To have bypassed that jump—going "off course"—would have resulted in O'Connor's elimination. In a matter of moments, though, he had regained his bearings, leapt cleanly over the wall, and continued the pattern correctly, accruing five points with one rail down.
Though the slip had cost him valuable seconds, O'Connor had still completed his round in the time allowed, and the gold medal was his in a new Olympic record of just 34 penalty points over three days. It was the first individual gold for the U.S. in that sport since 1984.
A documentary film by Olympics chronicler Bud Greenspan caught O'Connor muttering, "stupid, stupid" to himself as he exited the arena. "My head is still sore from being on a swivel looking for the next fence," he was quoted in an Associated Press article posted on ESPN.com. "There was a moment there of words that can't be printed." To make such an error with the stakes so high continued to dog O'Connor even after he accepted his prize: "I was so upset about the missed turn that I still thought about it during the victory gallop." Still, O'Connor's gallop, gold medal around his neck, American flag waving in his right hand, was a widely seen image of the Sydney summer games.

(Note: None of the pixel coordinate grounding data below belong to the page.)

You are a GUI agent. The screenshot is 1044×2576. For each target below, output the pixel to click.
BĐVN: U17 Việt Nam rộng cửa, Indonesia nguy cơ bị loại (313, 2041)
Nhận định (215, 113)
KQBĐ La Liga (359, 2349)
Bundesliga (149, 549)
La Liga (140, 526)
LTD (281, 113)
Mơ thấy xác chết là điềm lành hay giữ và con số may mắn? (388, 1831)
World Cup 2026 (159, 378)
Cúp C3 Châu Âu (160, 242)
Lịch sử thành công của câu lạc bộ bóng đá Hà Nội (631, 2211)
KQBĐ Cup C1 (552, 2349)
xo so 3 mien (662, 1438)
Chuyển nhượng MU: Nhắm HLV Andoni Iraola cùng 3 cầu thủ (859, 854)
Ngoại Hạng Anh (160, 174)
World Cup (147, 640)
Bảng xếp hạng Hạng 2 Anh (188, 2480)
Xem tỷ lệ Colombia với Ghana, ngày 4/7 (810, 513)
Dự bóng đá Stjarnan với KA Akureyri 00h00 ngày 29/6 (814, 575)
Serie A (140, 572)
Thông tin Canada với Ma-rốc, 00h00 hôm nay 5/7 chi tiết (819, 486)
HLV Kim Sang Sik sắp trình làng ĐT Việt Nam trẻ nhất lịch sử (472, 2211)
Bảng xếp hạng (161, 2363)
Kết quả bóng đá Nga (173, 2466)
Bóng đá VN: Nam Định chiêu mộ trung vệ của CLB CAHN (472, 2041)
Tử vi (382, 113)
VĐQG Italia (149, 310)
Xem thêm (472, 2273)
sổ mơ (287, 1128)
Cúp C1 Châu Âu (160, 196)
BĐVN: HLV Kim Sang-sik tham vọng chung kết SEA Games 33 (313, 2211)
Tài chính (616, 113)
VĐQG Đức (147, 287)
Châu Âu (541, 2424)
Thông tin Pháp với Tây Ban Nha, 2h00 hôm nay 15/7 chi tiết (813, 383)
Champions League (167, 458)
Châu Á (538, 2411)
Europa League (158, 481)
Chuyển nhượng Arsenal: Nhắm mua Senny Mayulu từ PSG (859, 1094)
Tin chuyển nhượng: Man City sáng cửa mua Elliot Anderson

Subsequent to his Olympic victory, O'Connor continued to dominate international eventing. In 2001 he again took the Fair Hill CCI*** aboard The Native. And in September 2002 O'Connor (on Giltedge) joined Kim Severson, Amy Tryon, and John Williams to take the U.S. team's first gold medal at the World Equestrian Games held in Jerez, Spain. However, the future of Olympic eventing lay in doubt. The International Olympic Committee Programme Commission issued a recommendation eliminating this sport, citing cost, danger, and other factors. O'Connor spoke up for eventing, telling Practical Horseman that "horse sports are growing in popularity, and we're growing with them." He added: "You have people who're there and supporting you just because you're from their nation. They don't know a lot about your sport, but they're going to support you just because you're an American or a Canadian or whoever you are. And that's quite a special feeling." In November 2002, the IOC accepted the International Equestrian Federation's proposal to retain eventing in a modified form. For the 2004 games in Athens, the competition will retain dressage, cross-country and show-jumping, but eliminate the roads-andtracks and steeplechase courses.
For O'Connor, the fascination of his sport begins and ends with the horse. "I really like the communication with the horse," he noted in his O'Connor Event Team Web site. "Watching them become confident and discover the amazing things they can do. There's definitely a personal kind of closeness between you and the horse. There's a connection between your personalities."